Texto para leitura:
Termina pedindo a revogação do acórdão recorrido.
O recorrido apresentou contra-alegações, concluindo assim: 1- O acórdão recorrido anulou o acto impugnado com fundamento nos vícios de incompetência e violação de lei [artigos 18º e 51º nº2 do ED]; 2- O recorrente, Município do Porto, nenhum reparo fez nas suas conclusões de recurso à parte decisória do acórdão que anulou o acto impugnado com fundamento no vício de violação de lei, designadamente não fez qualquer referência ao artigo 51 nº2 do ED; 3- O tribunal de recurso só tem de apreciar as questões levadas às conclusões das alegações de recurso, na medida em que o objecto do recurso se limita a essas conclusões - artigos 660º nº2, 664º, 684º nº3 e nº4 e 690º nº1 e nº2 do CPC, aplicáveis ex vi artigos 1º e 140º do CPTA [Código de Processo nos Tribunais Administrativos] [entre outros, AC TCAN de 18.10.2007, Rº00146/05.9BEVIS; AC STA de 26.06.2005, Rº0332/05; e AC STA de 11.06.1997, Rº39981]; 4- Cabia ao recorrente o ónus de alegar e formular conclusões indicando as normas jurídicas violadas e o sentido em que, no seu entender, as normas que constituíam fundamento jurídico da decisão recorrida deviam ter sido interpretadas e aplicadas, o que não foi cumprido pelo réu relativamente ao citado artigo 51º nº2 do ED; 5- Transitou assim em julgado a decisão recorrida na parte em que conheceu do vício de violação de lei por violação do artigo 51º nº2 do DL 24/84 de 16.01, que impede a renovação do acto e prejudica o conhecimento das demais questões suscitadas pelo réu no presente recurso [artigos 660º nº2 e 684º nº3 e nº4 do CPC]; 6- O recente AC do STA de 13.02.2008, na sequência de muitos outros acórdãos do STA e do TCAN, decidiu por unanimidade negar provimento ao recurso de revista excepcional nº426/07 interposto pelo Município do Porto, emanando assim jurisprudência actual em sentido contrário ao defendido pelo recorrente [recurso esse a que, por ironia do destino, o recorrente se refere nas suas alegações de recurso]; 7- Acresce que, a tese do réu viola ostensivamente o disposto nos artigos 64º nº7 alínea d) e 90º nº3 da LAL [Lei das Autarquias Locais], bem como o disposto no artigo 67º nº1 do ED; 8- Finalmente, a interpretação do artigo 18º nº1 e nº4 do DL 24/84 de 16.01, defendida pelo demandado, para além de constituir uma interpretação violadora de lei expressa, surge como materialmente inconstitucional por violação dos artigos 239º nº1 e nº3, e 250º da CRP, pelo que não deve ser sancionada pelo tribunal.

Tarefas a realizar:
1. No texto sobre o recurso do Município do Porto, qual é a data do acórdão do STA que negou provimento ao "recurso de revista excepcional nº426/07"?
2. Traduza para o inglês a frase "Termina pedindo a revogação do acórdão recorrido.", que aparece no texto sobre o recurso do Município do Porto.

Dados:

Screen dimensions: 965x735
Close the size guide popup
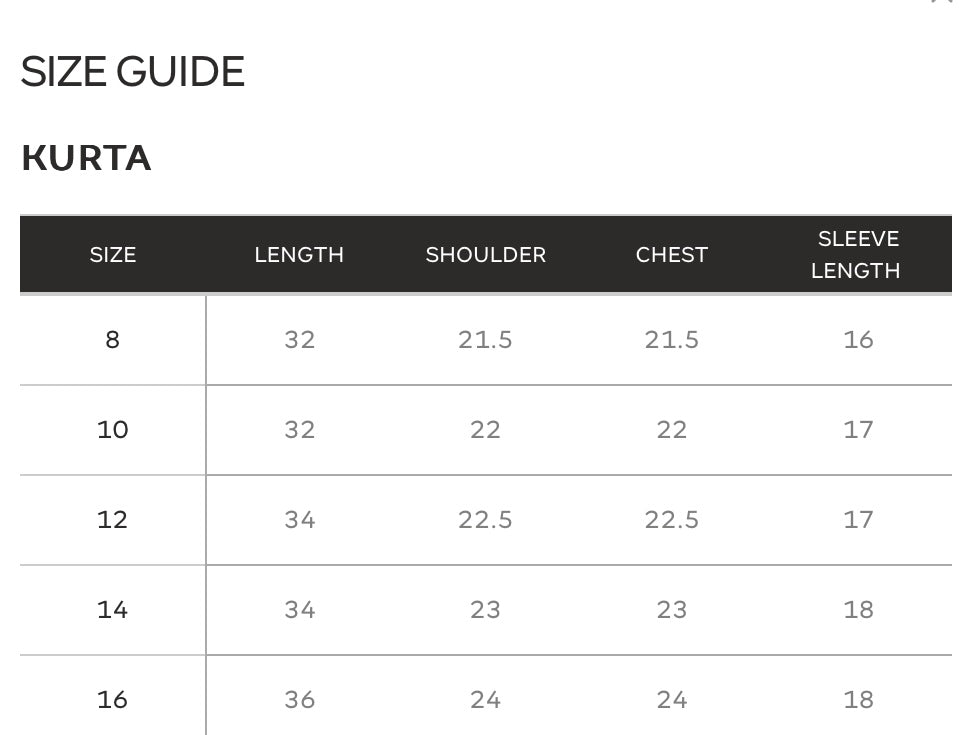[942, 2]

Resultados por tarefa:
1. 13.02.2008.

2. It concludes by requesting that the judgment under appeal be reversed.